Редактор, чье мнение о нынешней политике выражено таким образом, является настолько истинным революционером и настолько доверенным патриотом, что в августе прошлого года, когда почти все журналисты были убиты, его газета была единственной, которая некоторое время могла доходить до департаментов.

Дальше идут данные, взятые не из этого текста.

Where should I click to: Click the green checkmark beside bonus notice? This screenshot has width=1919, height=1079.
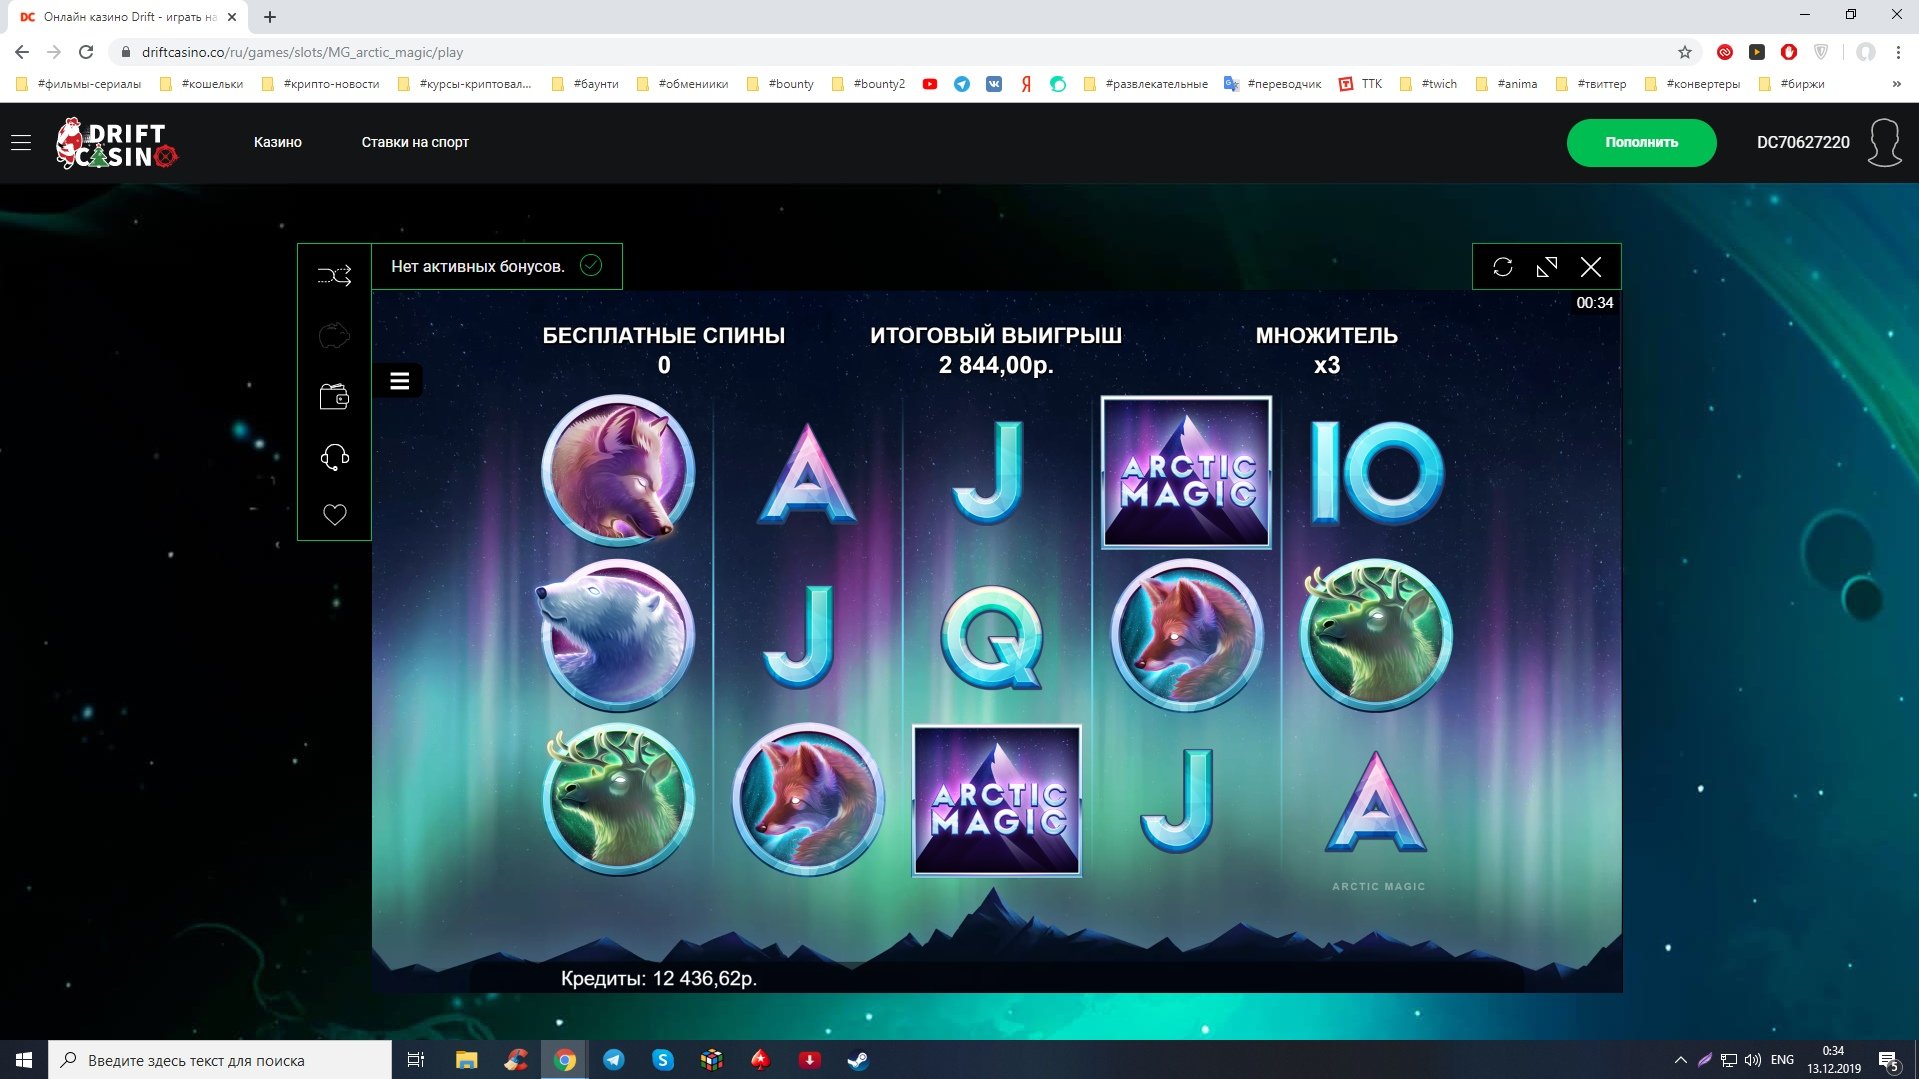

За этот короткий промежуток времени они создали компендиум всех пороков, которые отмечали столько же предшествующих веков: жестокость и вероломство Лиги — мятежность, легкомыслие и интриги Фронды [Название, данное партии, оппозиционной двору во время министерства кардинала Мазарини. — См. происхождение этого в Мемуарах того периода.] вместе с распущенностью и политической коррупцией более современных эпох. Рассматриваете ли вы поведение нации в целом или поведение ее вождей и лидеров, ваши чувства восстают против одного, а ваша честность презирает другое. Вы видите идолов, воздвигнутых Глупостью, униженных Капризом; власть, полученную Интригой, проданную Распутством; и вероломство и коррупцию одной стороны, настолько уравновешенные варварством и легкомыслием другой, что разум, не в силах отдать предпочтение борющимся порокам, вынужден найти покой, хотя и с сожалением и отвращением, в признании всеобщей испорченности.
Лафайет, не имея каких-то выдающихся претензий, стал героем революции. Он диктовал законы в Ассамблее и предписывал клятвы Национальной гвардии — и не раз оскорблял триумфом показной популярности унижение и бедствия преследуемого Суверена. Однако, когда Лафайет предпринял попытку поддержать конституцию, которой был обязан своей славой и влиянием, его покинули с тем же легкомыслием, с каким приняли, и он в одно мгновение превратился из диктатора в беглеца!
Неккер был идолом иного рода. Он уже отправился в свою страну, когда его поспешно вернули обратно среди всеобщих ликований. Все были полны проектов либо почестей, либо вознаграждения — один предлагал воздвигнуть ему статую, другой — назначить пенсию, а третий провозгласил его отцом отечества. Но г-н Неккер знал французский характер и весьма мудро отклонил эти помпезные предложения; ибо не успел бы он получить первую четверть своей пенсии, или статуя не успела бы быть изваянной, как он был бы рад сбежать, вероятно, не без опасений за свою голову!